Ludovico Vicentino Degli Arrighi percebeu isso já no início do século XVI, quando fez o primeiro manual para desenho de letras. Ao invés de pensar que a caligrafia havia morrido em detrimento da invenção dos tipos móveis de Gutenberg, ele entendeu que essa escrita mecânica se tratava apenas de uma nova categoria de escrita. Então, desenvolveu um manual para o bom desenho de letras, pois sabia que uma letra mal desenhada para um processo industrial poderia acarretar uma multiplicação de letras ruins, uma vez que elas seriam reproduzidas através de um original, uma matriz mal projetada.

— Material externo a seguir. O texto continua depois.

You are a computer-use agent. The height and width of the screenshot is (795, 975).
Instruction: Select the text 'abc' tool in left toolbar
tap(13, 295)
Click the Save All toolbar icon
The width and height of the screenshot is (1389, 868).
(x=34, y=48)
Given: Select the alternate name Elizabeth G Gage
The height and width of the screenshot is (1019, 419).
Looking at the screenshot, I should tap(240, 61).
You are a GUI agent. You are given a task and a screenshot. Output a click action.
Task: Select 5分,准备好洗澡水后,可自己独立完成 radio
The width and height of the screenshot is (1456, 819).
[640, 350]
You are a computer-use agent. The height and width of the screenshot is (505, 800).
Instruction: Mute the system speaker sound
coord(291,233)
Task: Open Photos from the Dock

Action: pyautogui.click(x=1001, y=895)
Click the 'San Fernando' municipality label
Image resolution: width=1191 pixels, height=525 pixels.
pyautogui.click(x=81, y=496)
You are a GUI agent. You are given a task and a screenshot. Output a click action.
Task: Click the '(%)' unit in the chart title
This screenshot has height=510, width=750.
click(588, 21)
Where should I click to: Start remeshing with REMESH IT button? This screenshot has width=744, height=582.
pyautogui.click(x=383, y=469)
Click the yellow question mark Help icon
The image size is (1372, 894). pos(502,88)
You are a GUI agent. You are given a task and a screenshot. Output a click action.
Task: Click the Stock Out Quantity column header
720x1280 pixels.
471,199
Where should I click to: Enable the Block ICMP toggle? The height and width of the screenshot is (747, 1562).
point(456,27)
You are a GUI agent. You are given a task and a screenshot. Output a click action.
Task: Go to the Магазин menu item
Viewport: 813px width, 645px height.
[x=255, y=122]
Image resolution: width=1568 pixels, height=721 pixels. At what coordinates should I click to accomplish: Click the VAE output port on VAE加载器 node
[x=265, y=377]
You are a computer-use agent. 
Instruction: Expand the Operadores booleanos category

O que mais encanta você na Caligrafia?
Difícil essa também. Tudo: letras maiúsculas, minúsculas, ornamentos, estilos. Acho que o que mais me encanta de verdade é o fato de eu viver de caligrafia, eu caligrafo todos os dias, às vezes até no ônibus. A Caligrafia me encanta como um todo, na verdade.
Você tem trabalhos espalhados pelo mundo, incluindo obras expostas no Museu Contemporâneo de Caligrafia de Moscou. Como se tornou um dos artistas mais importantes da Caligrafia?
Olha, eu trabalho muito, bato na porta de um monte de gente para mostrar meu trabalho, acompanho o trabalho de muita gente há quase 30 anos e sempre tentei me relacionar de alguma forma, seja por carta, por e-mail, pessoalmente etc. Mas tem muita gente da pesada por aí, eu me considero um excelente profissional, mas não fico ligado nessa métrica de ser “o mais” , “um dos mais”. Eu tenho meu trabalho reconhecido em muitos locais por causa da minha atuação, por causa da minha dedicação e também devido à minha cara de pau de mostrar o meu trabalho em todas as oportunidades possíveis. Mas, entenda, quero mostrar o meu trabalho, eu não curto muito ficar colocando a minha cara em cada post que faço, só o faço quando é imprescindível. Prefiro que a minha cara seja o meu trabalho.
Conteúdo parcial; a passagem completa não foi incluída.